Di diritto a vivere una vita dignitosa e a lavorare in sicurezza potendo progettare la propria vita si fa portavoce, invece, la campagna Abiti puliti per voce di Deborah Lucchetti che nella sua video pillola spiega: «Crediamo che tutti e tutte abbiano diritto a una retribuzione minima sufficiente a mangiare cibo di qualità, abitare una casa confortevole, spostarsi in sicurezza, accedere a cure mediche, pagare le bollette, garantire un’istruzione ai propri figli. Per questo crediamo che sia urgente istituire un salario minimo legale anche in Italia che protegga il potere d’acquisto dei lavoratori. Dai nostri calcoli» quantifica Lucchetti, questo salario «equivale a 11 euro netti all’ora cioè 1905 euro netti al mese», ricordando anche come il salario dignitoso sia un diritto universale già riconosciuto dall’articolo 36 della nostra Costituzione.

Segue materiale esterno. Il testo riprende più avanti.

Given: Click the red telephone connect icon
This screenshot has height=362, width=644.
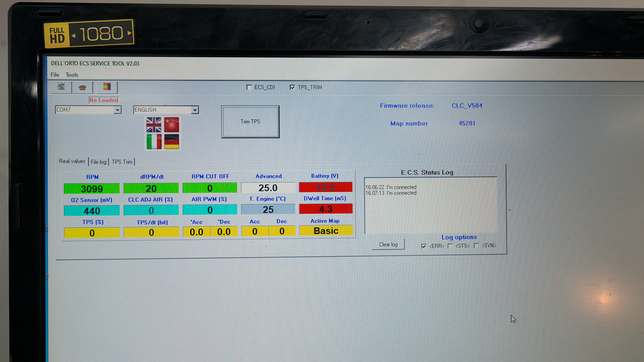Looking at the screenshot, I should point(83,87).
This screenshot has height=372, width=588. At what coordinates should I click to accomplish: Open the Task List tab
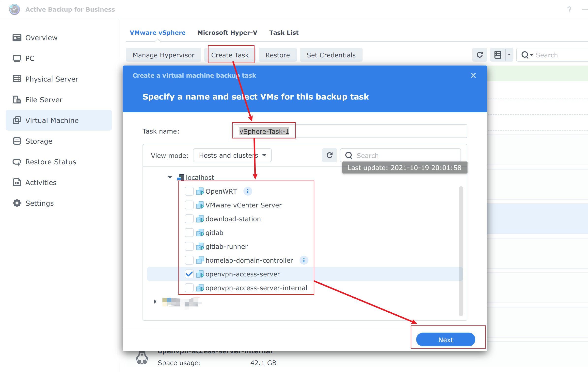(x=284, y=33)
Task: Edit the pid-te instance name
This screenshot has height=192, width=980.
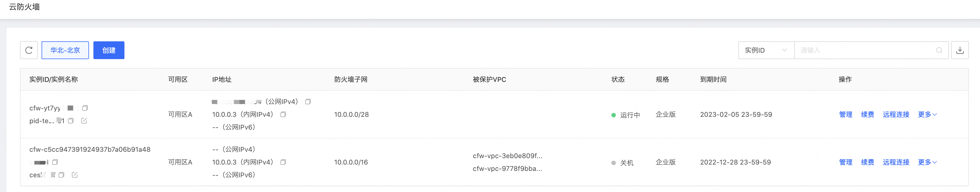Action: [84, 121]
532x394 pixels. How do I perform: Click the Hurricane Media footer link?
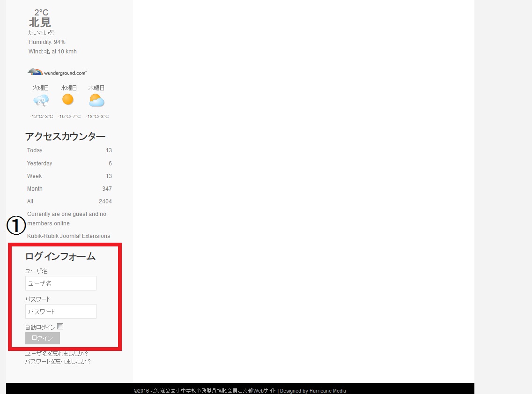coord(327,391)
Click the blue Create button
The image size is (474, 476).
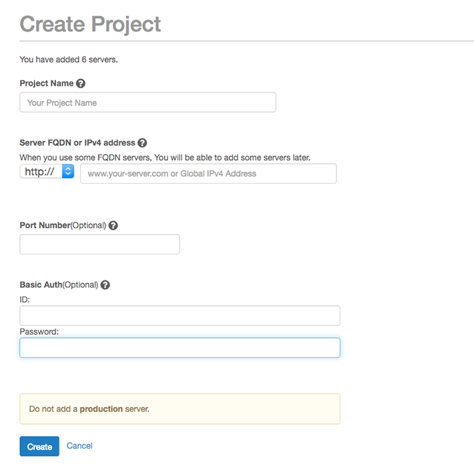pos(39,446)
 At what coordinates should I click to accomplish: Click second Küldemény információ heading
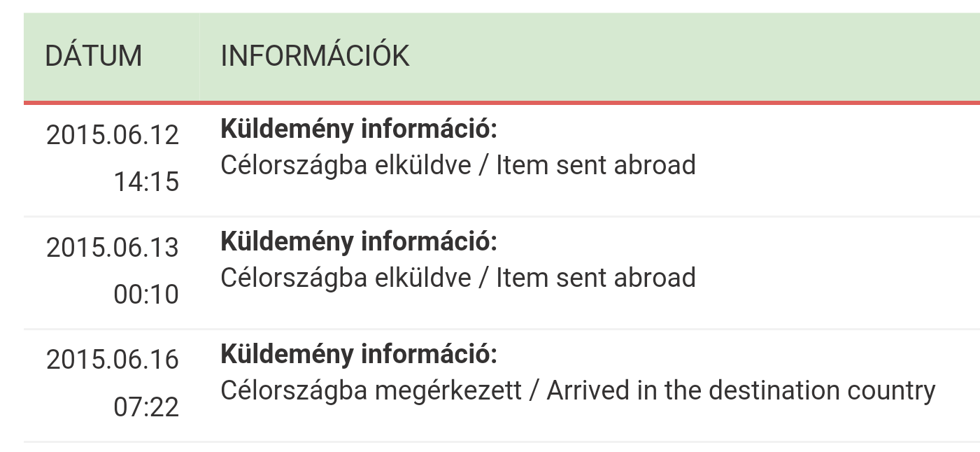click(359, 242)
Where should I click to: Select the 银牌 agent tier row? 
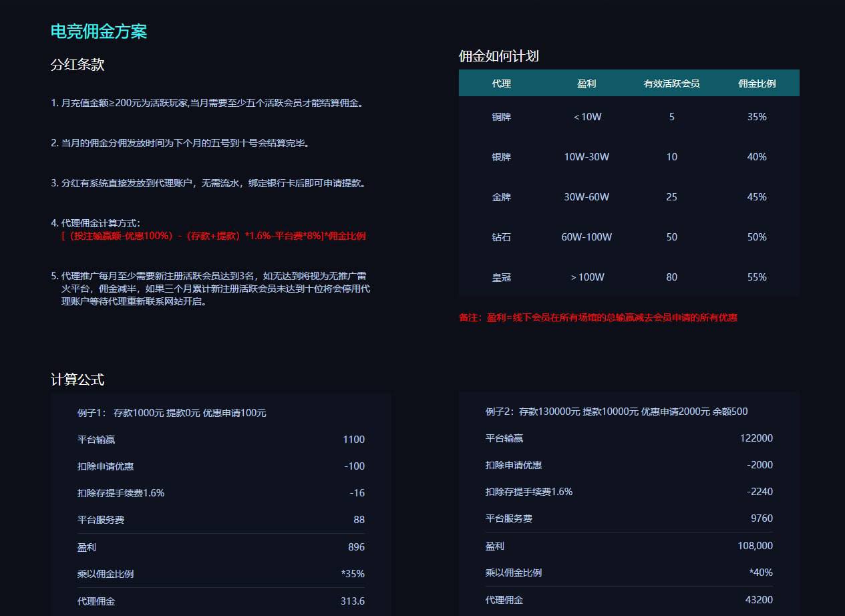pyautogui.click(x=502, y=156)
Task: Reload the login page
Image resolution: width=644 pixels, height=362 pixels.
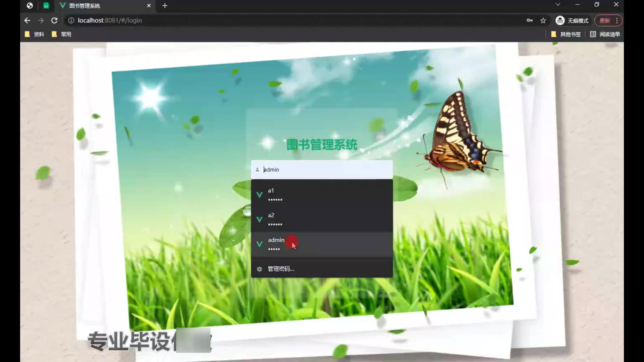Action: click(54, 20)
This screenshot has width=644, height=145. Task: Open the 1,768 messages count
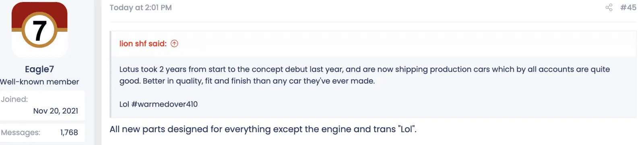coord(69,133)
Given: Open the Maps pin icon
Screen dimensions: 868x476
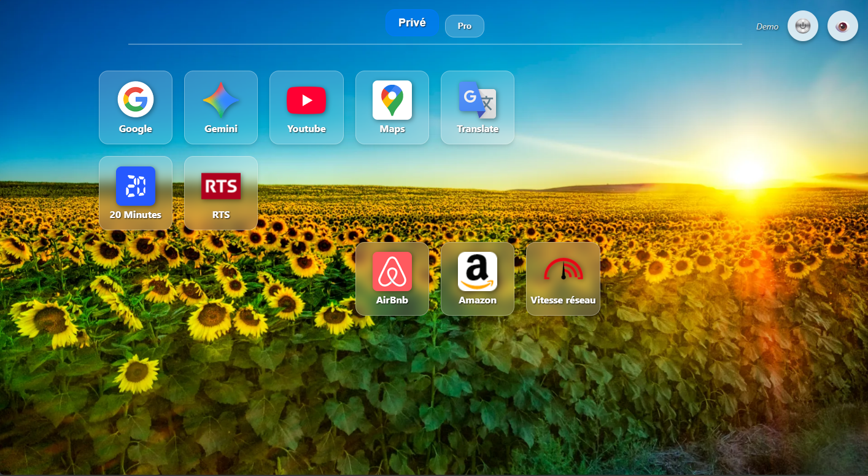Looking at the screenshot, I should click(x=392, y=99).
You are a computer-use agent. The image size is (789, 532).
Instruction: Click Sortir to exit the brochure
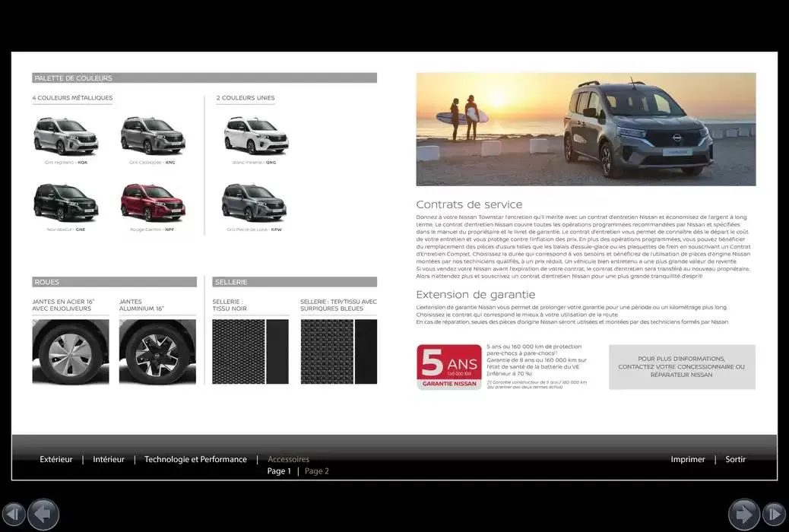[x=735, y=459]
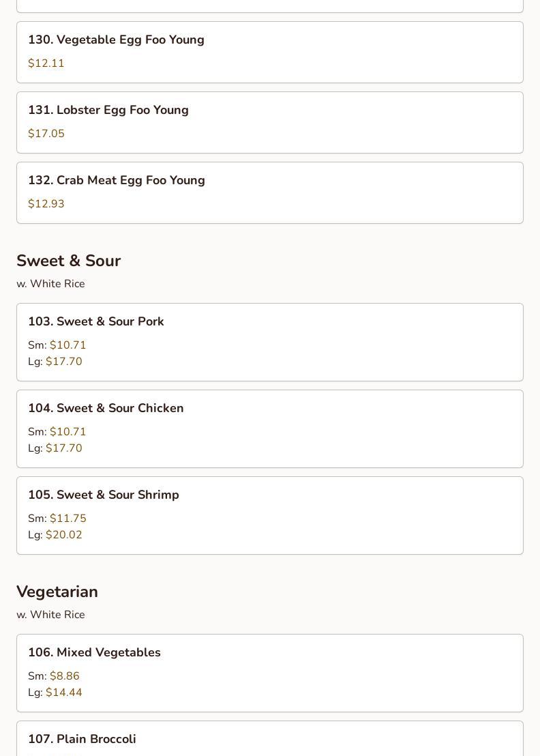The width and height of the screenshot is (540, 756).
Task: Click the Sweet & Sour section heading
Action: point(68,261)
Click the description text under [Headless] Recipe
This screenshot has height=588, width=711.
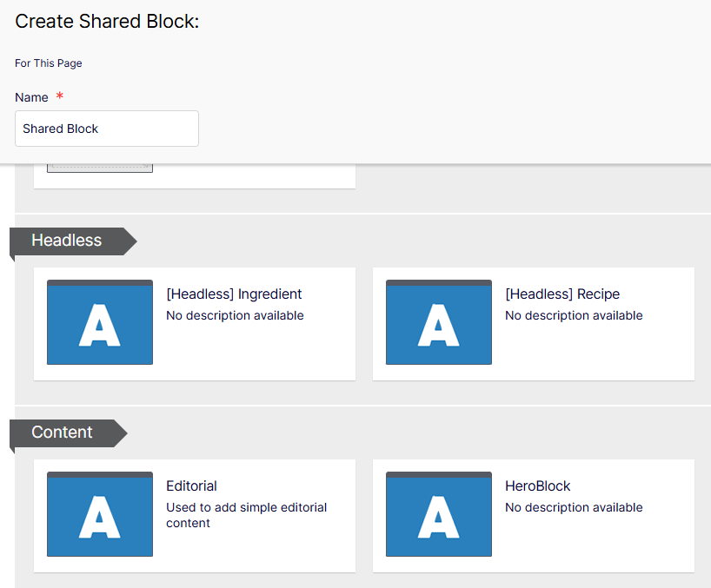(x=574, y=315)
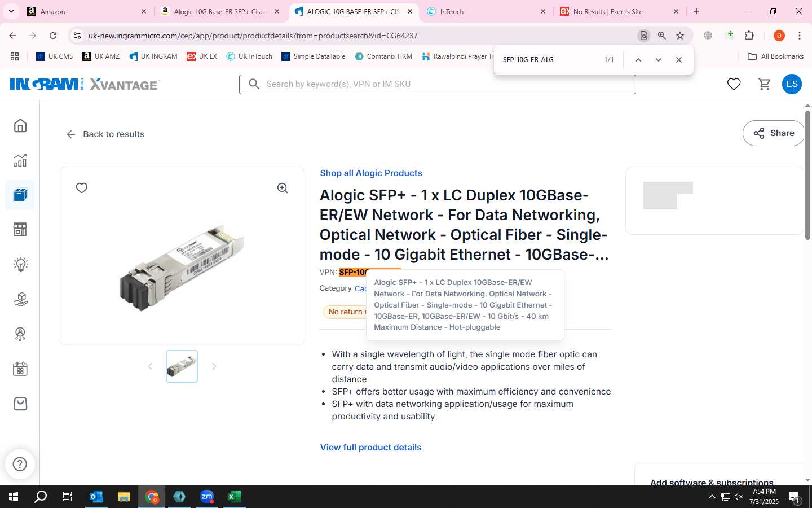Viewport: 812px width, 508px height.
Task: Open the help question mark icon
Action: click(x=20, y=464)
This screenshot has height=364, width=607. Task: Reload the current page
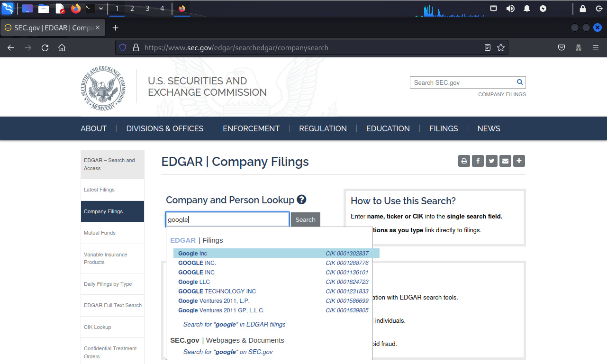45,47
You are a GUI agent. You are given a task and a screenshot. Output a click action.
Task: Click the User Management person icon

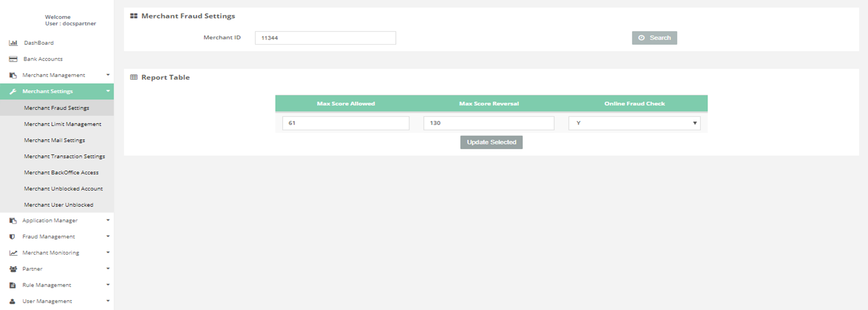tap(13, 301)
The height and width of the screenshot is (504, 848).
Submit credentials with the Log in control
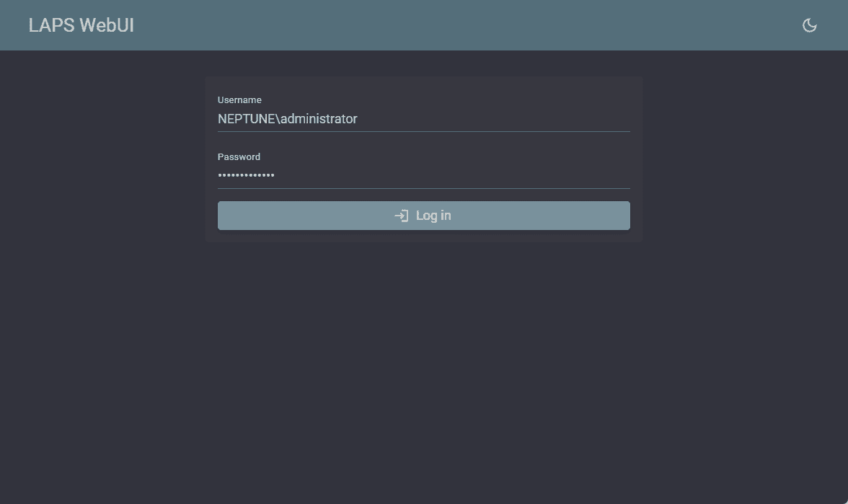point(423,215)
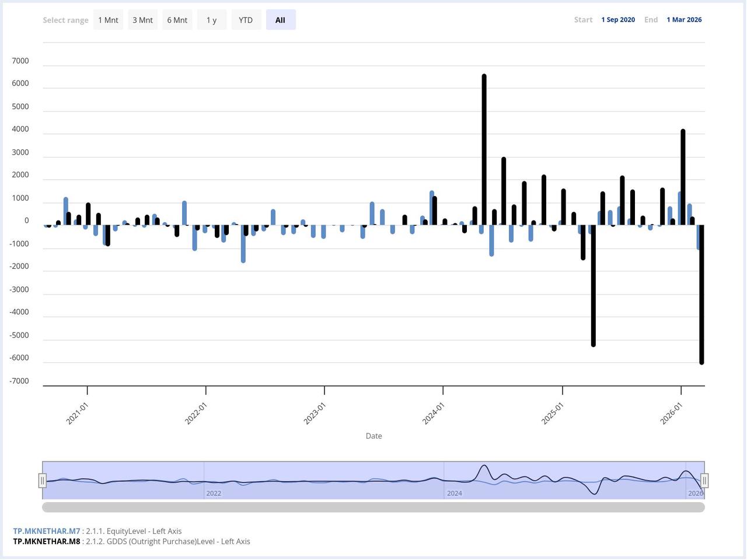Click the "Date" axis label
Viewport: 747px width, 560px height.
click(374, 436)
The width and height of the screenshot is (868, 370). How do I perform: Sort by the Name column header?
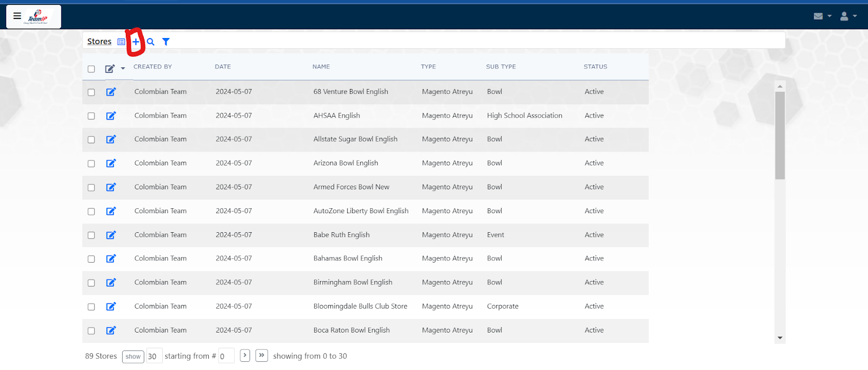coord(321,67)
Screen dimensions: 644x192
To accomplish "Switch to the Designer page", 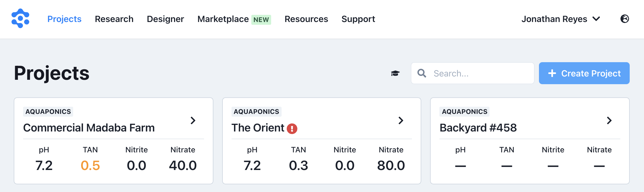I will (x=165, y=19).
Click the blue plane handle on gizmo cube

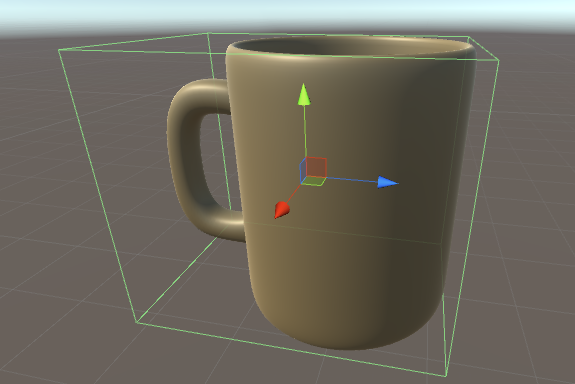(303, 171)
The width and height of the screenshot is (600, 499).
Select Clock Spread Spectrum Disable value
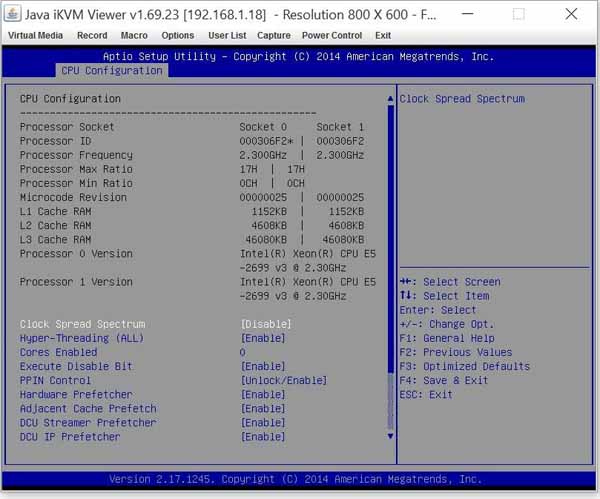pyautogui.click(x=266, y=324)
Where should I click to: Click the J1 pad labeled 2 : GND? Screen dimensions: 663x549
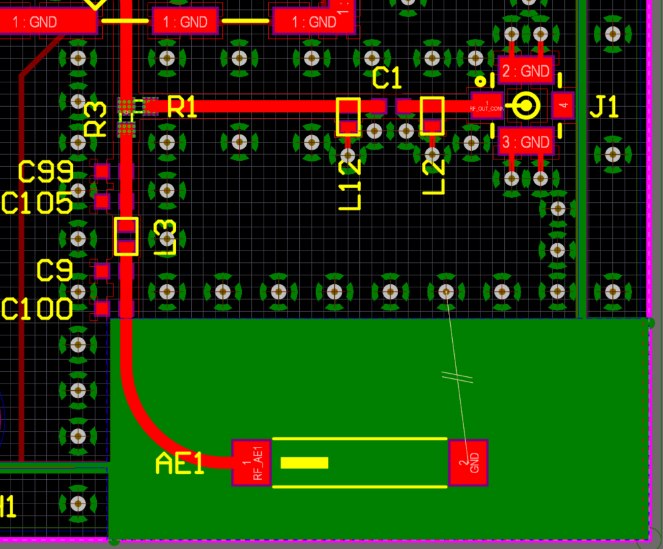click(526, 71)
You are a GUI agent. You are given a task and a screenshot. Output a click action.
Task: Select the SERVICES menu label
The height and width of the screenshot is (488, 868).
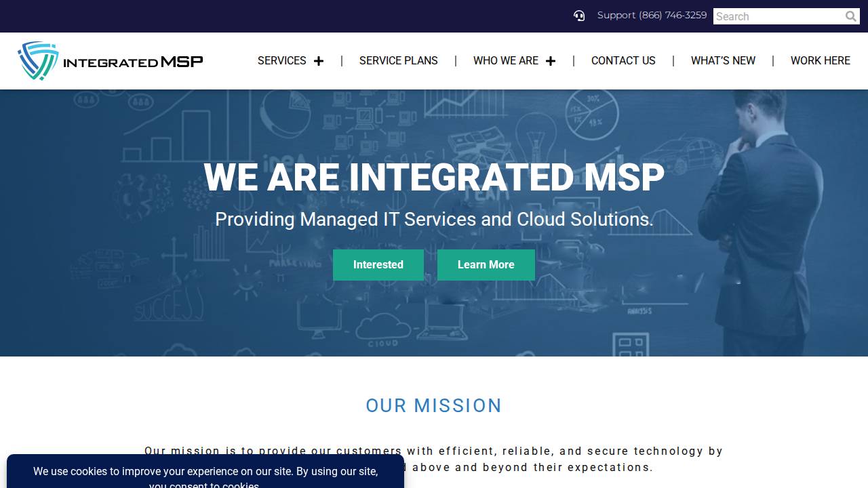coord(281,60)
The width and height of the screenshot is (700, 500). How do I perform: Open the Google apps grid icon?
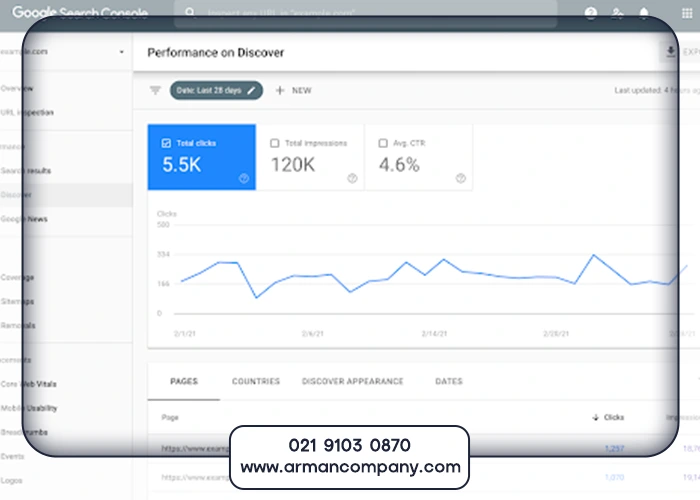687,13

Pone un altro problema che ha spesso trovato spazio sulle pagine della Repubblica degli Stagisti, Stefano La Barbera, Presidente del comitato Io voto fuori sede. «L’Italia è l’unico paese europeo insieme a Malta e Cipro che non ha una legge che consente il voto ai cittadini in mobilità ovvero chi per studio, lavoro o viaggio di qualsiasi genere si trovi lontano dal luogo di residenza al momento delle elezioni. Ad aprile 2022 il Governo ha pubblicato il libro bianco sull’astensionismo: qui mette nero su bianco quello che denunciamo da quattordici anni, ovvero che cinque milioni di italiani secondo dati Istat si trovano in queste condizioni e rischiano di non poter votare». Farlo significherebbe sostenere costi in termini di tempo e denaro che non possono permettersi e finiscono per diventare degli astensionisti involontari pari a un decimo degli aventi diritto al voto in Italia. L'appello: «Approvate in tempi brevissimi una legge per il voto a distanza, sanate questa ferita della democrazia».
Tra le tante altre proposte val la pena ricordare anche quella di Mario Mirabile, di South working, lavorare dal sud, che chiede un futuro del lavoro da remoto più sostenibile attraverso la riduzione dei divari esistenti tra nord e sud italia, tra poli più industrializzati e aree più marginalizzate. «Il lavoro agile è un vettore assolutamente incredibile per la riduzione delle diseguaglianze e rendere più sostenibile la nostra società. Il nostro obiettivo è la creazione di una infrastruttura sociale che permetta la riduzione delle diseguaglianze, quindi spazi di aggregazione sociale per i lavoratori e le lavoratrici da remoto che tornano o si recano per la prima volta sul territorio e le comunità locali. Luoghi che devono essere pensati in funzione delle comunità locali di cui stiamo parlando per avviare processi partecipati di costruzione di una infrastruttura sociale che guardi al futuro dei nostri territori».
Non resta che guardare i video, leggere le proposte, farsi qualche domanda e appoggiare Fuori Programma, cercando nel segreto dell’urna di votare chi è più vicino a queste tematiche. Per provare a costruire un futuro migliore.